PROBLEM REQUIREMENTS: Print exactly the lines below between the line holding "You are a computer-use" and the line holding "Instruction: Click approval", inclusive, and nothing more.

──────── EXERCISE MATERIAL

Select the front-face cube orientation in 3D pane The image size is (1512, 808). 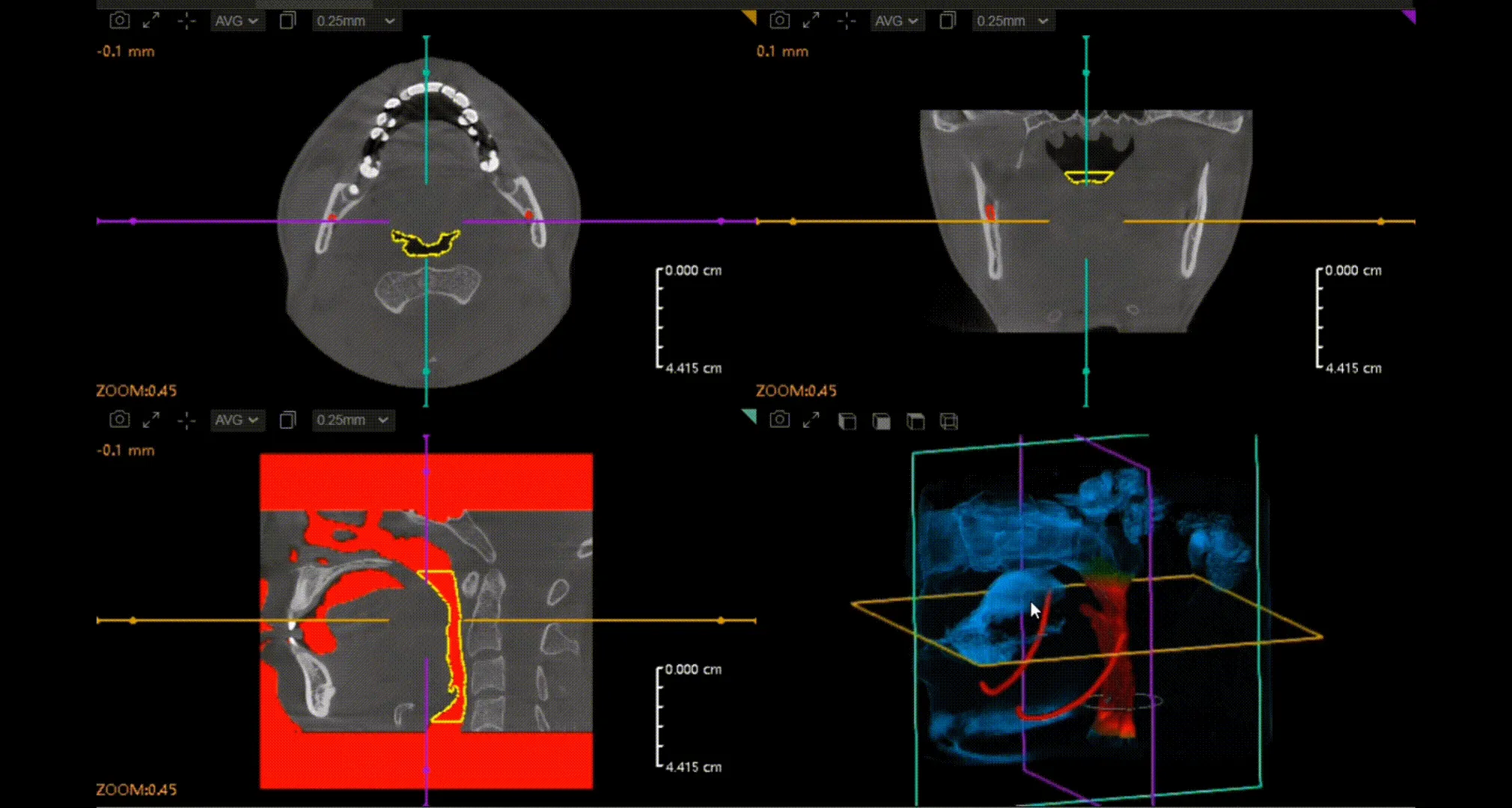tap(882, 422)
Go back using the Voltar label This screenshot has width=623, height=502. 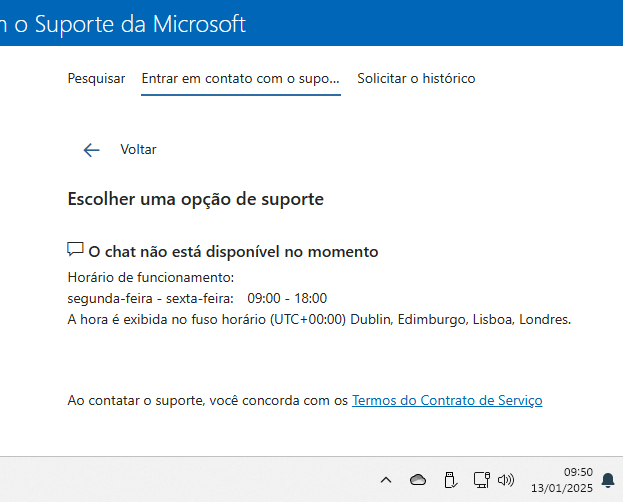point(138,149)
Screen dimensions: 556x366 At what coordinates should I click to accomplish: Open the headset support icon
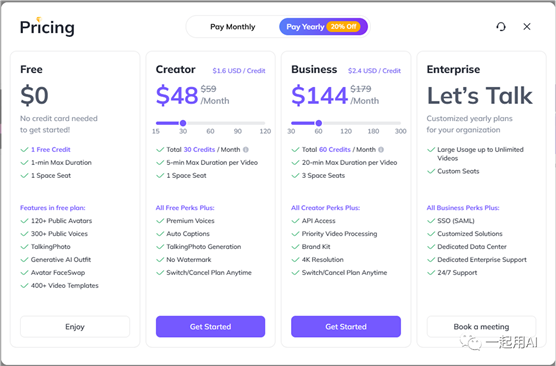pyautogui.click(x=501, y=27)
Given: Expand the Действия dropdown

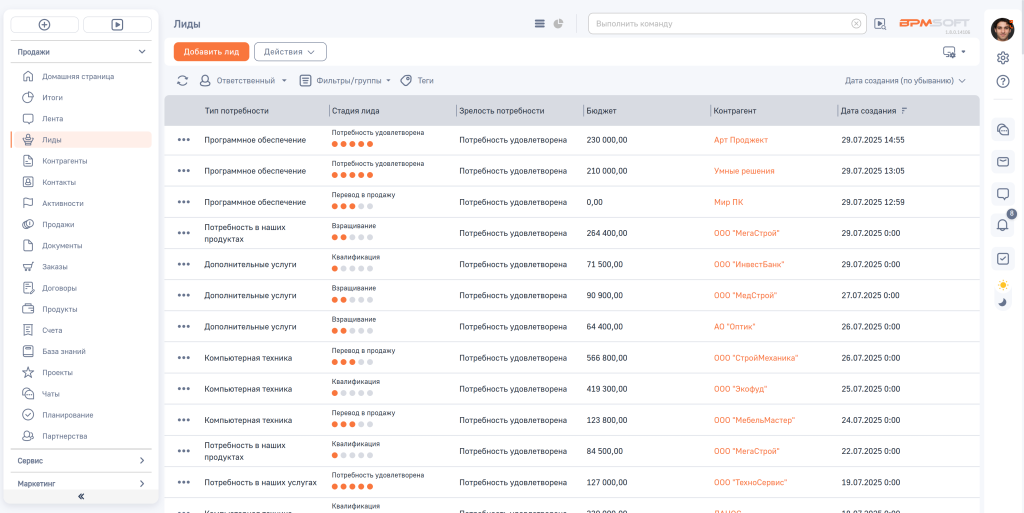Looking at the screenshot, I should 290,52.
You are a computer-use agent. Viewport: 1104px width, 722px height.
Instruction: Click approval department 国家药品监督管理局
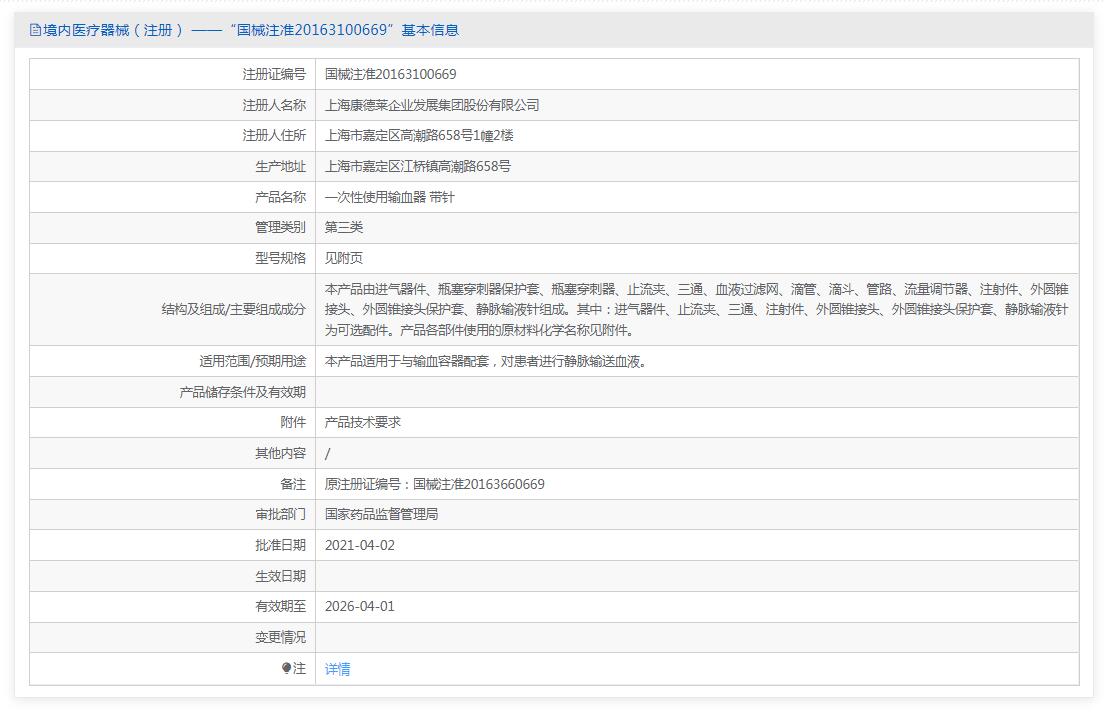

────────────────
──────── EXERCISE MATERIAL

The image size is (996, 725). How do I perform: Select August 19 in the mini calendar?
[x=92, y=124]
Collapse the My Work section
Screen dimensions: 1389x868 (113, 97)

────────────────
──────── EXERCISE MATERIAL

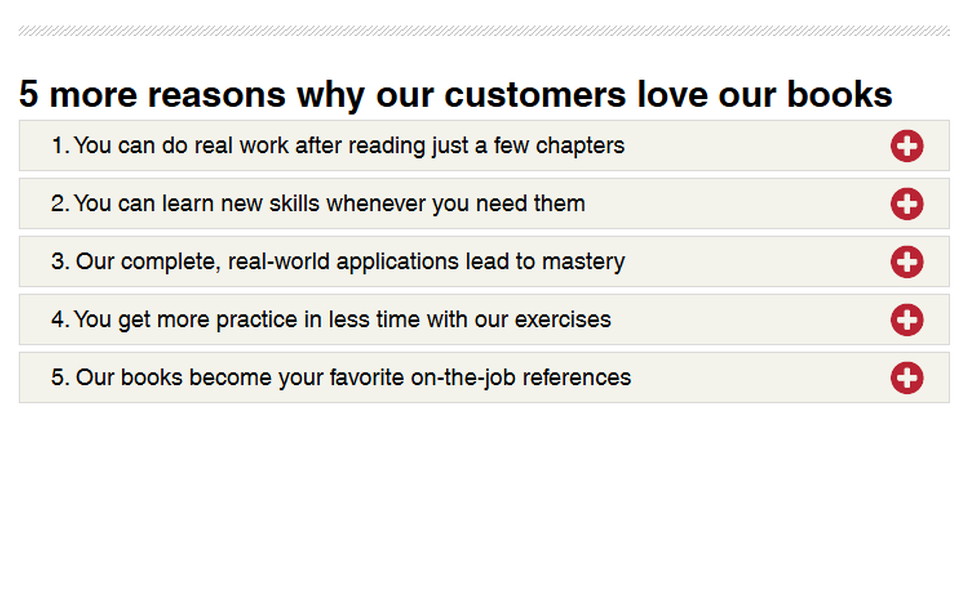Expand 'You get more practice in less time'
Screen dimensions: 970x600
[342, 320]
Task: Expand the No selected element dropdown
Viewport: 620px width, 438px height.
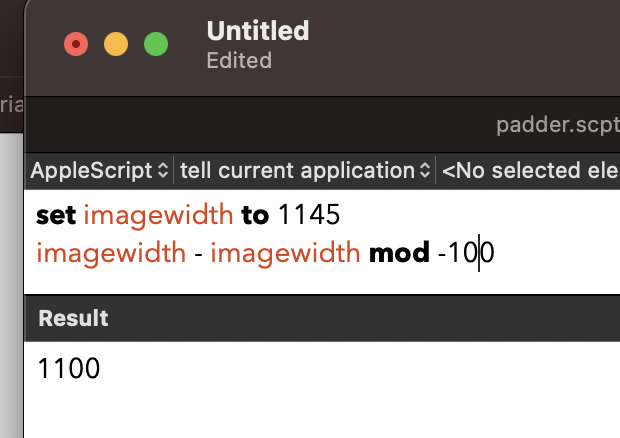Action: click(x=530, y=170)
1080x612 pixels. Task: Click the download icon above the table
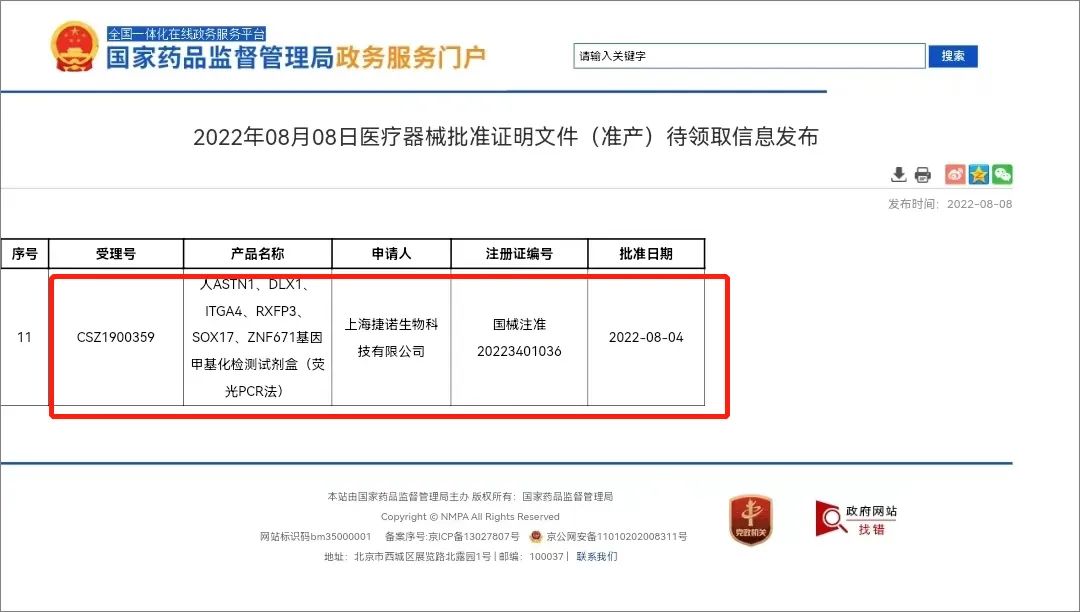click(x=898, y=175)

────────────────

OUTPUT BELOW:
You are a computer-use agent. Viewport: 1104px width, 722px height.
Instruction: Click approval department 国家药品监督管理局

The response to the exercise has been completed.